Saturday, September 10, 2011

NASA snaps detailed flyover photos of moon landing sites

All images: NASA's Goddard Space Flight Center/ASU
These are some spectacular new photos from the Lunar Reconnaissance Orbiter (LRO) probe launched by NASA back in June of '09, which is still in service and snapping images of the moon's surface.

The craft has returned pictures showing imprints left behind by astronauts and their equipment on Apollo missions 12, 14, and 17. From NASA:
At the Apollo 17 site, the tracks laid down by the lunar rover are clearly visible, along with the last foot trails left on the moon. The images also show where the astronauts placed some of the scientific instruments that provided the first insight into the moon's environment and interior.

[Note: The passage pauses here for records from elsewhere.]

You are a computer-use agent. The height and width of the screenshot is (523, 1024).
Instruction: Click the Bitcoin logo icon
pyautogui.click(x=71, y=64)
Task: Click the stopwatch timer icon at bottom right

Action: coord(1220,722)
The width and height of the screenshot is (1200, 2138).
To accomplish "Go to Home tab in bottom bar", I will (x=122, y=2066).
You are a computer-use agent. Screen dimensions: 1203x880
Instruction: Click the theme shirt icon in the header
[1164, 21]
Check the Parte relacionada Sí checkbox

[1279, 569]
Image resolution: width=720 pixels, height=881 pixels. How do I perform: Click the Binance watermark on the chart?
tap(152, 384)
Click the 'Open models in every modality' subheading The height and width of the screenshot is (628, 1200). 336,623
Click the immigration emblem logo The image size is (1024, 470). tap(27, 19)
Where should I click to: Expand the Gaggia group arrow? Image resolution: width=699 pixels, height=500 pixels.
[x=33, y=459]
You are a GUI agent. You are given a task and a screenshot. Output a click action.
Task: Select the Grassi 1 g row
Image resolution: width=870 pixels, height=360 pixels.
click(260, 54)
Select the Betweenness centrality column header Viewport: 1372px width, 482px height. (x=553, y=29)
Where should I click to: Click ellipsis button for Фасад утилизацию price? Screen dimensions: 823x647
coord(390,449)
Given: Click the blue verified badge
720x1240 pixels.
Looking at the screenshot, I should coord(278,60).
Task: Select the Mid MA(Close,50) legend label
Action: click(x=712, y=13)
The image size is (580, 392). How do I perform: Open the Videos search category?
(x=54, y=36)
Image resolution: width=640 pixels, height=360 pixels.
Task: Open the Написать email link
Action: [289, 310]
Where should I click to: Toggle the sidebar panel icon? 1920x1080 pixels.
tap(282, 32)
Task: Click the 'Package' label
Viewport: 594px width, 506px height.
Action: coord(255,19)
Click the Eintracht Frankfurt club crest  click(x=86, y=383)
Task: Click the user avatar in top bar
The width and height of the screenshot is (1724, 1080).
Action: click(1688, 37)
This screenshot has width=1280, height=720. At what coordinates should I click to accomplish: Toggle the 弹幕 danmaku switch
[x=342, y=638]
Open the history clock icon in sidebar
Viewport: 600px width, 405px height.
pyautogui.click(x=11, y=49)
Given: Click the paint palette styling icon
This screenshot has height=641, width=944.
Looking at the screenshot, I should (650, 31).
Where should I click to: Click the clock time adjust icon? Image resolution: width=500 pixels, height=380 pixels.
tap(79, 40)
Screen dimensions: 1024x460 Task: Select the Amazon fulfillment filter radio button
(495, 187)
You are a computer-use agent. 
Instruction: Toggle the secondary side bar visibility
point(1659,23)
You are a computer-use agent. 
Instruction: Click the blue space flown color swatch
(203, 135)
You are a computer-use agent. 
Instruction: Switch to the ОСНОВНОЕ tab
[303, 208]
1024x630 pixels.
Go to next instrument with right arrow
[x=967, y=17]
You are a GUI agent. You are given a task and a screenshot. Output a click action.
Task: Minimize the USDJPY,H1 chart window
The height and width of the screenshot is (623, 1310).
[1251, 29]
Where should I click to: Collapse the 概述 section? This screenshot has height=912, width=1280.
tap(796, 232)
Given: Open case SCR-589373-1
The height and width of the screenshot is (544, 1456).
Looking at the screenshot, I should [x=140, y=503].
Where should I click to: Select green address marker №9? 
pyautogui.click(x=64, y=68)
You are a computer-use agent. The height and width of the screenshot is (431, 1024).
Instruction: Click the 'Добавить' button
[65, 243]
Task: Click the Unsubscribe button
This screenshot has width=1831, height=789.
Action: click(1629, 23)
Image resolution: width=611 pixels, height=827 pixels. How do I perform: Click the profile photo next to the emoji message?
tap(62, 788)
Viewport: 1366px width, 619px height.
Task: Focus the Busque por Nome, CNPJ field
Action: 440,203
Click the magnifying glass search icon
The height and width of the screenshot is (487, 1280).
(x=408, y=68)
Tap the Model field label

"We can retrace the astronauts' steps with greater clarity to see where they took lunar samples," said Noah Petro, a lunar geologist at NASA's Goddard Space Flight Center in Greenbelt, Md., who is a member of the LRO project science team.

All three images show distinct trails left in the moon's thin soil when the astronauts exited the lunar modules and explored on foot. In the Apollo 17 image, the foot trails, including the last path made on the moon by humans, are easily distinguished from the dual tracks left by the lunar rover, which remains parked east of the lander.
While it's exciting to see that the equipment is still there, it's pretty awesome that the actual footpaths are also intact!